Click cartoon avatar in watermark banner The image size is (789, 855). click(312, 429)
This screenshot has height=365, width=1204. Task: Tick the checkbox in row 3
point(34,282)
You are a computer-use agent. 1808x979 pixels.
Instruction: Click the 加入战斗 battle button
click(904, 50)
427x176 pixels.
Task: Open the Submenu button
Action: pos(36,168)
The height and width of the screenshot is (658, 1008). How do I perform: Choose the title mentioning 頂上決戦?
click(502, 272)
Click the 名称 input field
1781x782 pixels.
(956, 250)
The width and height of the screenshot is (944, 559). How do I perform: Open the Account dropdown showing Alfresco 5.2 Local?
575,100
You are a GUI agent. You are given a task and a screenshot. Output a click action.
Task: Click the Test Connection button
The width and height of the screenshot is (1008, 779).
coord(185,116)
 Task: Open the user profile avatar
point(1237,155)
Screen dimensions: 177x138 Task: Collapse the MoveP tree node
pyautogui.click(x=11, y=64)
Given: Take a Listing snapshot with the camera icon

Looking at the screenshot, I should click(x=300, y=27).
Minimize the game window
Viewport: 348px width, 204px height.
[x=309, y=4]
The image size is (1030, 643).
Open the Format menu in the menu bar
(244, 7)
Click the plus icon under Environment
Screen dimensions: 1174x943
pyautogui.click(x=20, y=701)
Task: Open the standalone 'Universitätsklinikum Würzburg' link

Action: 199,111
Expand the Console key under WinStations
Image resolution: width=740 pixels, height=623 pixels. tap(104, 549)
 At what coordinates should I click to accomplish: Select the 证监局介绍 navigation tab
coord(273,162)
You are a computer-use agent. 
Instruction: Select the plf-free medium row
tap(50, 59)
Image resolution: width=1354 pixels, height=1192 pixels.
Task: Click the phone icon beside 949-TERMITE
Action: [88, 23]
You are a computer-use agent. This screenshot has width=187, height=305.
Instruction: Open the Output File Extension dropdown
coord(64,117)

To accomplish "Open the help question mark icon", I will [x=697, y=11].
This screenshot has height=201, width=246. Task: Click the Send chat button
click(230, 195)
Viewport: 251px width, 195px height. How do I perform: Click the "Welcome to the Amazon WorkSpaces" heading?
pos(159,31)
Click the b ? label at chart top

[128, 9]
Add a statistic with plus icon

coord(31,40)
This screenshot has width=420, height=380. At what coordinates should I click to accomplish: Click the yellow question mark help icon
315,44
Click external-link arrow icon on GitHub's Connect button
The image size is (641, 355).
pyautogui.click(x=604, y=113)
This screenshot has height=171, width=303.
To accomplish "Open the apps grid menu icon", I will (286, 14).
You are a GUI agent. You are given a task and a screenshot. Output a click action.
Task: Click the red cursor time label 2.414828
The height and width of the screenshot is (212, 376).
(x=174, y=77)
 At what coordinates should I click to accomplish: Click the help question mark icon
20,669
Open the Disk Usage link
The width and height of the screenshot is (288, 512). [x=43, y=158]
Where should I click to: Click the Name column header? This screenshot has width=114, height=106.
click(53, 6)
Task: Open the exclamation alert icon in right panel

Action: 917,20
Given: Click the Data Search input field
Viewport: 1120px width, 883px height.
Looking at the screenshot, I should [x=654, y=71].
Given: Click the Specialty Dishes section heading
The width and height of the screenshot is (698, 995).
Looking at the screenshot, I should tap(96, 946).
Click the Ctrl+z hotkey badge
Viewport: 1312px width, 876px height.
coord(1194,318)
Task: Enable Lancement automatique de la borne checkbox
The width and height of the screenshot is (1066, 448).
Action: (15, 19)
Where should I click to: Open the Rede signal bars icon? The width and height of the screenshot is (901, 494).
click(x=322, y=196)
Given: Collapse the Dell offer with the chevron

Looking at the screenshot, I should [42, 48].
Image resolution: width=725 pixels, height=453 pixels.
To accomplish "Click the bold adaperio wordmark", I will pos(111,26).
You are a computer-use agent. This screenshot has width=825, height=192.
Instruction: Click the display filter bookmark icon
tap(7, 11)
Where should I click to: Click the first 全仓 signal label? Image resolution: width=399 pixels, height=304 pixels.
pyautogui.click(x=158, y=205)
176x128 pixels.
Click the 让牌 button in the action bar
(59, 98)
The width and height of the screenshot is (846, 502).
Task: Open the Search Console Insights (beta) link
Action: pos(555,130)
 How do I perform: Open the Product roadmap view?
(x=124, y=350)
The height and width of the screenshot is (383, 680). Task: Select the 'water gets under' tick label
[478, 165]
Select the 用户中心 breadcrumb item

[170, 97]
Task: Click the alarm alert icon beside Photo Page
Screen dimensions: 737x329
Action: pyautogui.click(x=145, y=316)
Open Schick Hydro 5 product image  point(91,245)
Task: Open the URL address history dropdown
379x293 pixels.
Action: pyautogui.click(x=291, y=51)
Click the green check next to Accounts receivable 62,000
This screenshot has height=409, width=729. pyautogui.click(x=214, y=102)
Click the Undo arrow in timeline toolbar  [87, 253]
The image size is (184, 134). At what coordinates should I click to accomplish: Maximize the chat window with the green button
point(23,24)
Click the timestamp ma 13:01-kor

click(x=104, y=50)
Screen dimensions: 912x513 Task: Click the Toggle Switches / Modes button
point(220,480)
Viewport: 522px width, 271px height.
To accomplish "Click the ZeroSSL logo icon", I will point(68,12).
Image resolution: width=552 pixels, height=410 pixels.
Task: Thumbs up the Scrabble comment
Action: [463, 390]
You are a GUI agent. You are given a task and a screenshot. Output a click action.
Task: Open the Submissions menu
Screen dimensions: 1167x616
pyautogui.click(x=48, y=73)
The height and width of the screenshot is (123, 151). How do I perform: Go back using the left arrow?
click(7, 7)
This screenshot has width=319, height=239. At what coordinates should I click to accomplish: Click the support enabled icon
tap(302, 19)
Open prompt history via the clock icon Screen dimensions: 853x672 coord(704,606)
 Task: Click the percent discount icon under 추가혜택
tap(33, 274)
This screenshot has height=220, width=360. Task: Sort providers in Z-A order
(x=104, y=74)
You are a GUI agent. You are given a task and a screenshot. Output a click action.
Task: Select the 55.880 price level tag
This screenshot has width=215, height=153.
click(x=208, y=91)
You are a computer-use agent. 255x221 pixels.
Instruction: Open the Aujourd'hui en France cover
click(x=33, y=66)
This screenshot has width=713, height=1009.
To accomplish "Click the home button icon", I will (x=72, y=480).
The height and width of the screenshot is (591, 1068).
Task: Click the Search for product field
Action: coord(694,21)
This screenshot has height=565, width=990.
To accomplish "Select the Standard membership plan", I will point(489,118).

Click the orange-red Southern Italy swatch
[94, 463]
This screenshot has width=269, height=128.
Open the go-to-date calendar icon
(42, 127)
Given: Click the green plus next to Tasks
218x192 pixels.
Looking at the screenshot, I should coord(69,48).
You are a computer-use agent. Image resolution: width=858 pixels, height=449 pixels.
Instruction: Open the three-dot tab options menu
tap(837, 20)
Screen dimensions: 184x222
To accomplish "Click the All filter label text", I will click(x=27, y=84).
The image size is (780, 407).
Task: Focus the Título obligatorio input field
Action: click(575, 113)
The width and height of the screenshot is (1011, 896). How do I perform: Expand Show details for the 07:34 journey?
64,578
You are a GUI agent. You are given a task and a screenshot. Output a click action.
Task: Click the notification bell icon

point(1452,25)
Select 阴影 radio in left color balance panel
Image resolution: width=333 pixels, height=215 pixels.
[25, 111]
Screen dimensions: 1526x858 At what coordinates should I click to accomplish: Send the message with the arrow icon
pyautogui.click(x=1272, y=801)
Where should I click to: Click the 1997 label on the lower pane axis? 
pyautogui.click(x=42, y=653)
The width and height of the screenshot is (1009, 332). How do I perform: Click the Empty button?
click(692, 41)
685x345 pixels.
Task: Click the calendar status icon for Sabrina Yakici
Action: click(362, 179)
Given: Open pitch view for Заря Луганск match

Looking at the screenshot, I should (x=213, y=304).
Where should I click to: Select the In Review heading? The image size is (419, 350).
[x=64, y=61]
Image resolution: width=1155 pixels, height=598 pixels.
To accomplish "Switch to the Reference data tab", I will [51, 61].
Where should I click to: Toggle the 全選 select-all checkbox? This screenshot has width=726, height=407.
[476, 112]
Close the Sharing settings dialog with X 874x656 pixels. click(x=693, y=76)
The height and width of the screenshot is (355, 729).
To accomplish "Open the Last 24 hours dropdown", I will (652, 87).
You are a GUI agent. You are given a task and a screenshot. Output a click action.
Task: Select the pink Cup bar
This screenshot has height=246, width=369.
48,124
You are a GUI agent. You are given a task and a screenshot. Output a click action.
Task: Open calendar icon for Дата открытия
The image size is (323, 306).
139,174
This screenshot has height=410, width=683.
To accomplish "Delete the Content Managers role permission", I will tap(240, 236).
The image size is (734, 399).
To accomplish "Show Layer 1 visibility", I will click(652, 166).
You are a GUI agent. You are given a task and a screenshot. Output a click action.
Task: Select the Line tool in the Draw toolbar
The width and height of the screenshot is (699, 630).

• [Brief]
How many lines of the material above contain the word "green"? Reply with the number alone.

• [Response for this exercise]
3